*** THE DATA

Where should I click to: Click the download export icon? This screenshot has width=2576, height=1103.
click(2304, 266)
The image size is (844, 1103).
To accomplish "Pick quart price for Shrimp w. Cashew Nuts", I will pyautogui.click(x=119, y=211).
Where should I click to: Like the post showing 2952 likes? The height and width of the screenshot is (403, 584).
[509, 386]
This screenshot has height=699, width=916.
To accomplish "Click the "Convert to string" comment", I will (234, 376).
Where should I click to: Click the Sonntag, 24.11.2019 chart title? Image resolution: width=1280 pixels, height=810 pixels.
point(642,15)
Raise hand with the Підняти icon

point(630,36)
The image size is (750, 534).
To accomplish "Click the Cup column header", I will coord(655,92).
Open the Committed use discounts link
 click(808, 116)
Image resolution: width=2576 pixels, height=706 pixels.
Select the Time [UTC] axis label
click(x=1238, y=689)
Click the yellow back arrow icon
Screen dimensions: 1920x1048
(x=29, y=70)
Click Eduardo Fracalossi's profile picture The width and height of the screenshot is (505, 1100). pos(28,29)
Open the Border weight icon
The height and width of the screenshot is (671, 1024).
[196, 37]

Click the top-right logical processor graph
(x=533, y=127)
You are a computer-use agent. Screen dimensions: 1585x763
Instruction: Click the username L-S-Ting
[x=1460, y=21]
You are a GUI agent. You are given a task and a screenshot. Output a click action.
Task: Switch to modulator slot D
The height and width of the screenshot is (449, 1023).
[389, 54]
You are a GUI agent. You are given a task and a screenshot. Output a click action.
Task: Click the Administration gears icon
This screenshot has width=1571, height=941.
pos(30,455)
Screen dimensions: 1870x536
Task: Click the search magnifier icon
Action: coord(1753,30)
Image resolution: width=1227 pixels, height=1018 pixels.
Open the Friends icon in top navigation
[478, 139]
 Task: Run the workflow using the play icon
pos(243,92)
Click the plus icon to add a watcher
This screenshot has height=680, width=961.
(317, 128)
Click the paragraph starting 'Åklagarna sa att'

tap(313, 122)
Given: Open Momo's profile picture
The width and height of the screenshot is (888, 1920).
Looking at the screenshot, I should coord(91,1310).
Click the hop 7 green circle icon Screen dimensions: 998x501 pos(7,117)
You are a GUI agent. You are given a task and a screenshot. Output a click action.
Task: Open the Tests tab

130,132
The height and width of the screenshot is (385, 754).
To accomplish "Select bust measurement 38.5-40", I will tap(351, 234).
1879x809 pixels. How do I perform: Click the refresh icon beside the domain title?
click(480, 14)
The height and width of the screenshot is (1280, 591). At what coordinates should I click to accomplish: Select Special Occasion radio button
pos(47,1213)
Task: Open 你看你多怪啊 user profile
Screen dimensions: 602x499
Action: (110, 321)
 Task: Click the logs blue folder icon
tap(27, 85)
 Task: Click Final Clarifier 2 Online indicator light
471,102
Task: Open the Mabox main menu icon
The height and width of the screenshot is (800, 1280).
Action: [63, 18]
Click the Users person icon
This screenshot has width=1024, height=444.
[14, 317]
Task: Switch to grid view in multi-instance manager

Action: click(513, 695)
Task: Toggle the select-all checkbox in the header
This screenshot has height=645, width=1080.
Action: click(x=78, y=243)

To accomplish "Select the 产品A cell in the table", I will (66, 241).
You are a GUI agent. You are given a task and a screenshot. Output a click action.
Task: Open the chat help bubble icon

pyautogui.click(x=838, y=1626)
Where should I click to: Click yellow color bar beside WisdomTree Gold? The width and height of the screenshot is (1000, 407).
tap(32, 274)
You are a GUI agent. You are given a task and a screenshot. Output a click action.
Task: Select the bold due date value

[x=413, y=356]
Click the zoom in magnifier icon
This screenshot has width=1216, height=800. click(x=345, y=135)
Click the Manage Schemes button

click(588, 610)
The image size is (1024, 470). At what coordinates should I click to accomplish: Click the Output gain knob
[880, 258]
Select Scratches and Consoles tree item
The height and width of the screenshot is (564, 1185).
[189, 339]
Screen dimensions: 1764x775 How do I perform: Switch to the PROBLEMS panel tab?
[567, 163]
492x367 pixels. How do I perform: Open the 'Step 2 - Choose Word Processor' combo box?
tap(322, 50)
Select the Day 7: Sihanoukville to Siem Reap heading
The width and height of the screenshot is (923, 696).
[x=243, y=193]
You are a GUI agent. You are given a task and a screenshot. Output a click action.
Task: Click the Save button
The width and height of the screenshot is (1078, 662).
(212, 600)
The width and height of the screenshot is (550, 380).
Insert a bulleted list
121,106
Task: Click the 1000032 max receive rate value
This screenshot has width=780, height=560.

******

**PROBLEM STATEMENT:**
Take every line from the records that holds "header" and copy it down.

**EXPECTED OUTPUT:**
To accomplish "Click the Cup column header", I will coord(655,92).
Task: Toggle the select-all checkbox in the header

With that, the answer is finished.